You want the annealed version.  Over here, it is CFA (Cold Formed Annealed) - you could also use one of the non-leaded versions.  A 9" is way too light to try to machine a hardened product.  Plus, your setups are going to be iffy, at best.  For instance, how securely can you hold your blank in a 3 or 4 jaw chuck?  How far does your blank stick out?  Can you hold the end securely enough to be able to turn to size, then drill thru?  Do you have a left-hand ACME tap, or are you going to single point thread it?  Do you have an MT#2 reamer (you can get a fairly decent set from China for less than $25US).


----------



## graham-xrf (Oct 10, 2019)

SLK001 said:


> You want the annealed version.  Over here, it is CFA (Cold Formed Annealed) - you could also use one of the non-leaded versions.  A 9" is way too light to try to machine a hardened product.  Plus, your setups are going to be iffy, at best.  For instance, how securely can you hold your blank in a 3 or 4 jaw chuck?  How far does your blank stick out?  Can you hold the end securely enough to be able to turn to size, then drill thru?  Do you have a left-hand ACME tap, or are you going to single point thread it?  Do you have an MT#2 reamer (you can get a fairly decent set from China for less than $25US).


OK SLK100. Many thanks for the advice, especially on what not to use. With some help, I think I can get there.

The rescue lathe need not be one of the South Bends (which are mine). I do have colleagues who can provide access to  bigger lathes (eg. 400mm with a big steady), which could be used.

I do happen to have a #MT2 cutter and a reamer, not yet used, put on the shelf by the guys who should have ordered #MT3 at the time, and it ended up in a disposal box. I simply asked for it, and they handed it over.

As for the ACME nut part, I am not sure how long it needs to be, but I had thought that one could use a brass or bronze nut from a catalogue, or eBay. When I looked in eBay (UK version) I found this from USA.

------------------------------------------------------------------------

### [What to produce]
Write out the passage of the lathe discussion between "The rescue lathe" and "this from USA.", inclusive, without altering a word. The listing that follows has no connection to the lathe discussion.

### [Items]
------------------------------------------------------------------------

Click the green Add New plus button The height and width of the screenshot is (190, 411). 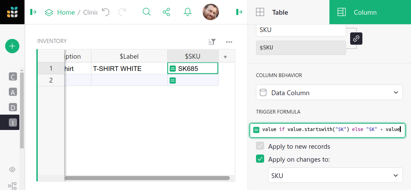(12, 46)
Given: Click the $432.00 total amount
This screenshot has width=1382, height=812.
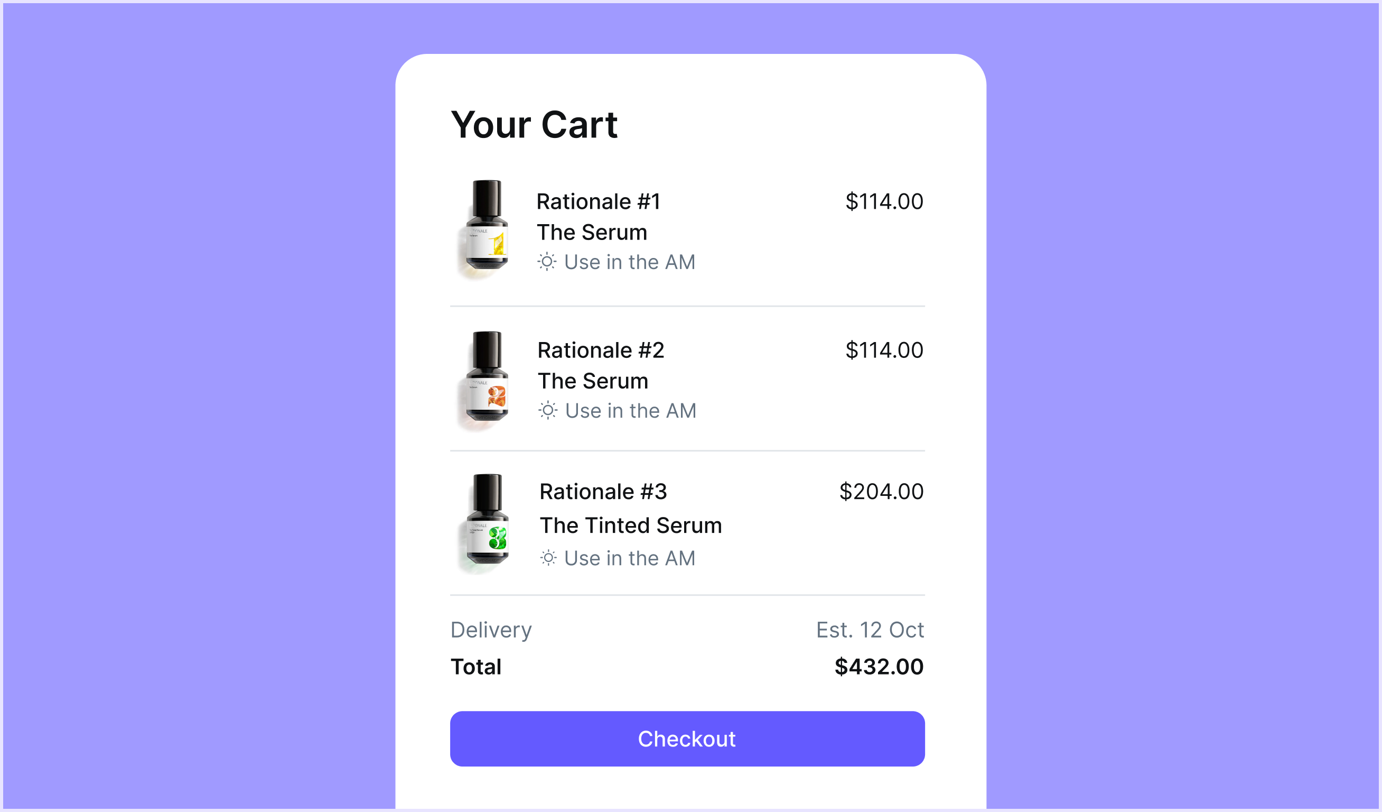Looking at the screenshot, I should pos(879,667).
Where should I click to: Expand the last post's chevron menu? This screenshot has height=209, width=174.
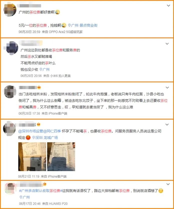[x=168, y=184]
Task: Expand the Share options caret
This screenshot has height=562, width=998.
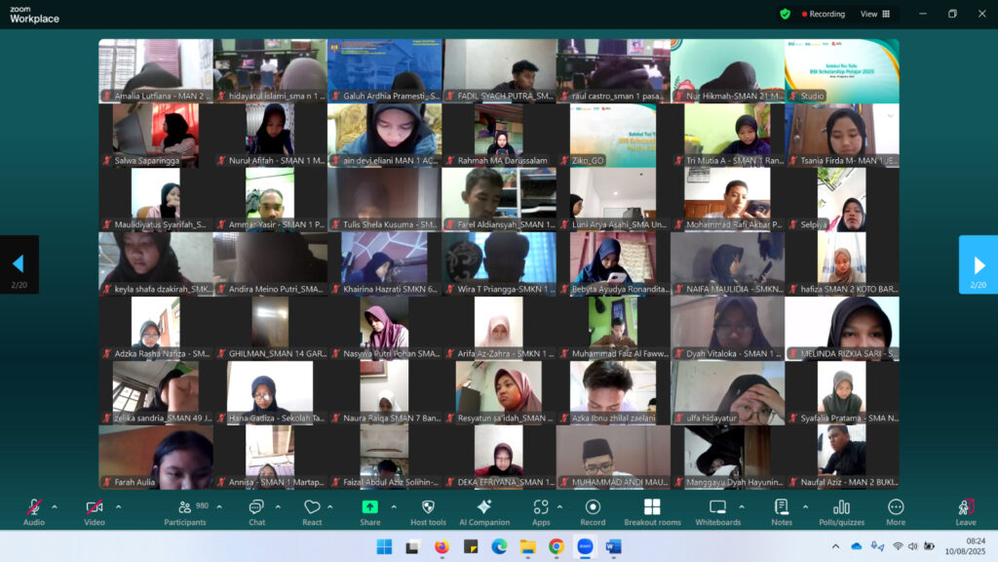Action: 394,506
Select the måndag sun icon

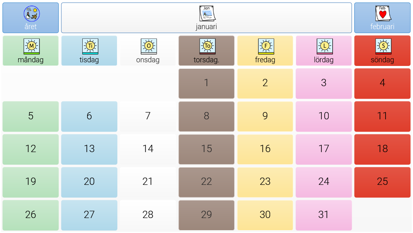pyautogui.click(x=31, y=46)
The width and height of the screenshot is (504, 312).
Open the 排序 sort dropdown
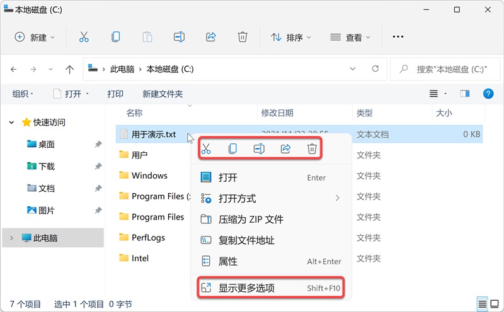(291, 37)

------------------------------------------------------------------------

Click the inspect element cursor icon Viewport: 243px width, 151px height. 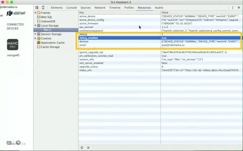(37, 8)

------------------------------------------------------------------------

### [Written reply]
The rescue lathe need not be one of the South Bends (which are mine). I do have colleagues who can provide access to  bigger lathes (eg. 400mm with a big steady), which could be used.

I do happen to have a #MT2 cutter and a reamer, not yet used, put on the shelf by the guys who should have ordered #MT3 at the time, and it ended up in a disposal box. I simply asked for it, and they handed it over.

As for the ACME nut part, I am not sure how long it needs to be, but I had thought that one could use a brass or bronze nut from a catalogue, or eBay. When I looked in eBay (UK version) I found this from USA.